Task prompt:
Would you please set down, word for word, the lines from the one with "Given: Delete email using the trash icon" through the final line of the data below, omitting any pictures?

Supplied information:
************
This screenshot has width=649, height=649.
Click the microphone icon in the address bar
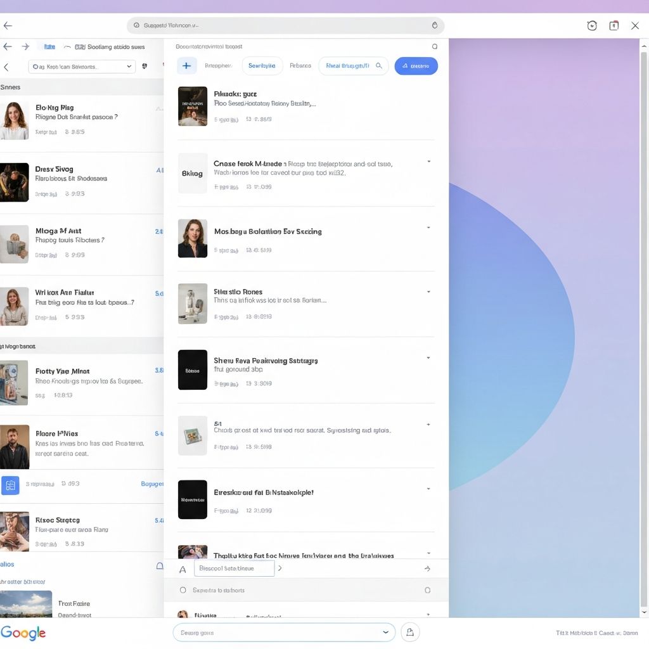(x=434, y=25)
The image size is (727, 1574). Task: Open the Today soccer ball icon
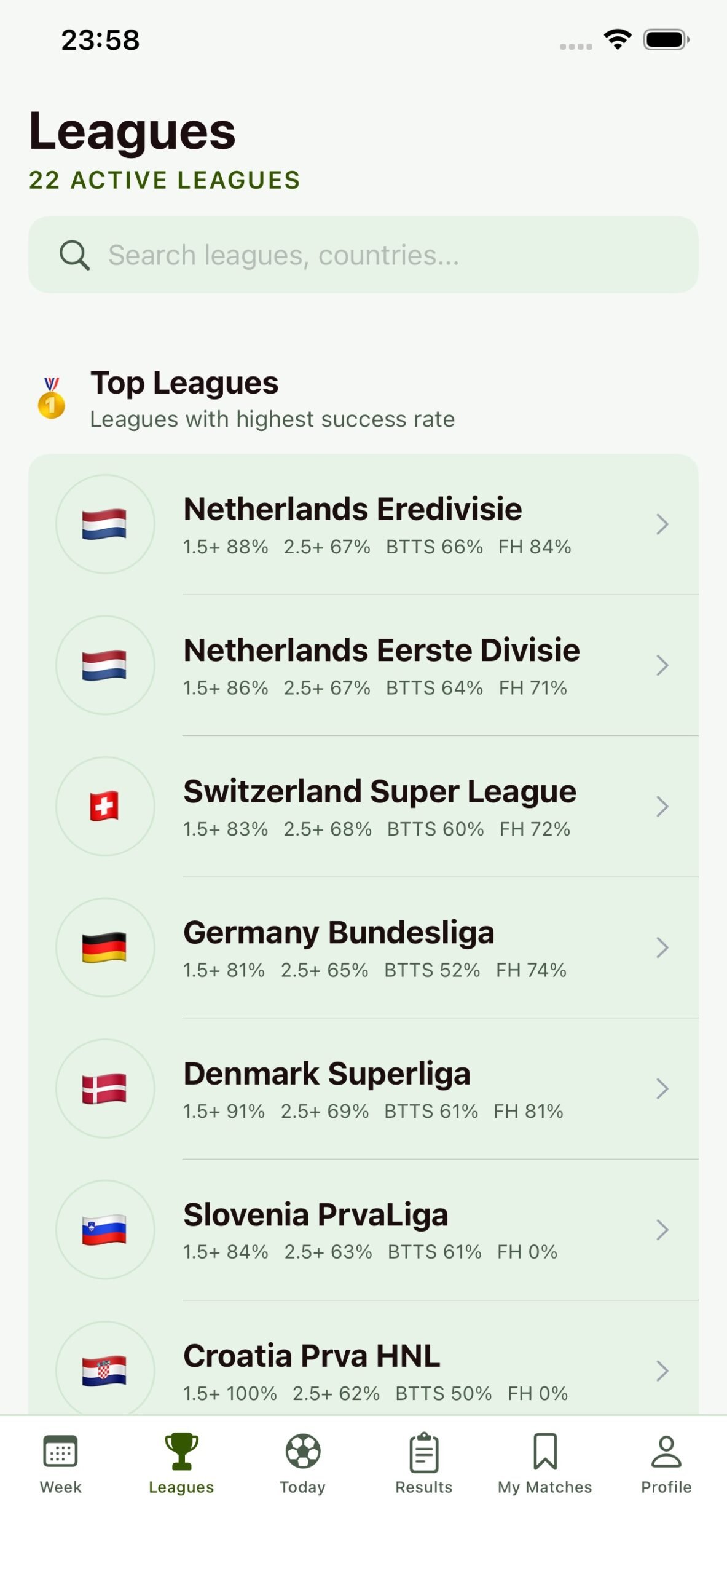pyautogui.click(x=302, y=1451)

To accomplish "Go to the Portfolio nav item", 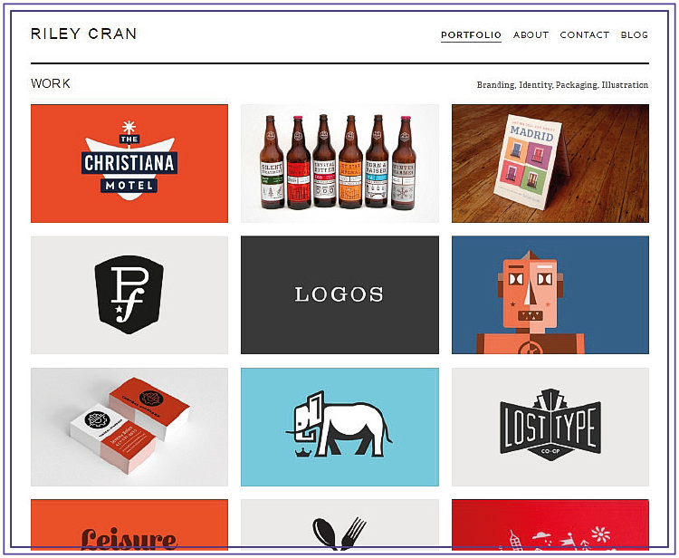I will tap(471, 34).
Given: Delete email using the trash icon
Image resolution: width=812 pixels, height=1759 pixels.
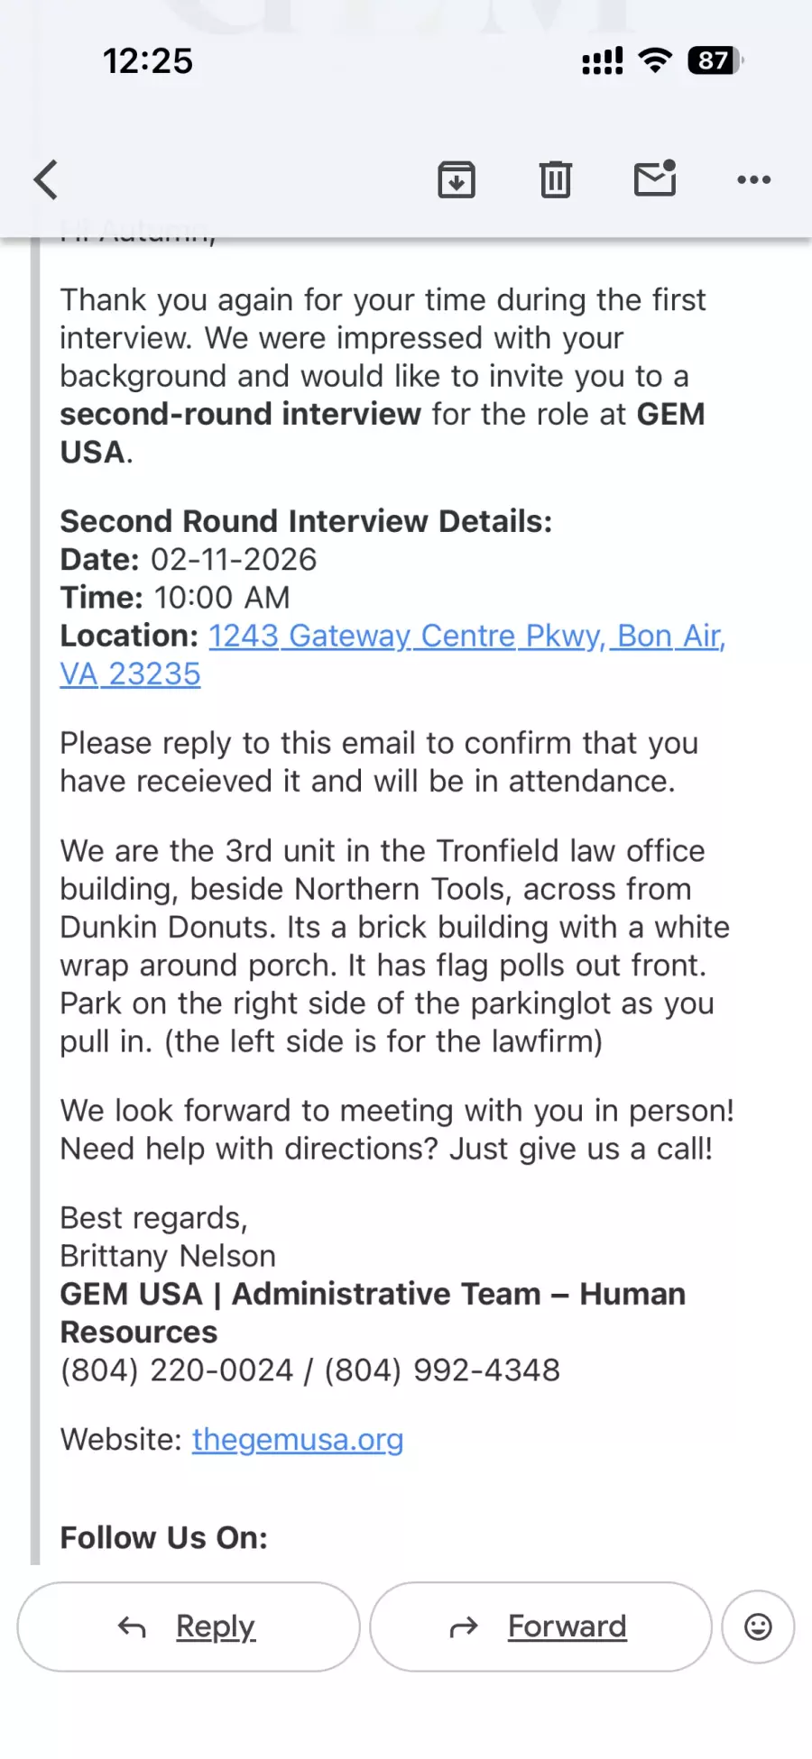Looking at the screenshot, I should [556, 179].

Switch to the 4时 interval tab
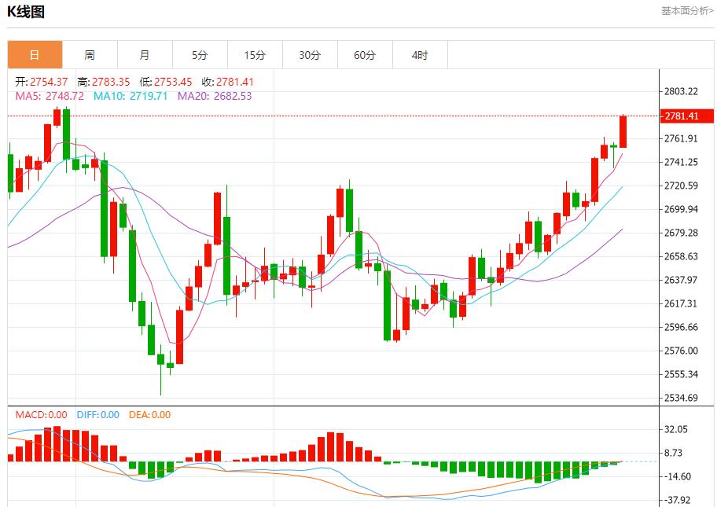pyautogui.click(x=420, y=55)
************
Answer to this problem:
Given: Delete email using the trash icon
Image resolution: width=812 pixels, height=1759 pixels.
Looking at the screenshot, I should [556, 179].

Switch to the 4时 interval tab
pyautogui.click(x=420, y=55)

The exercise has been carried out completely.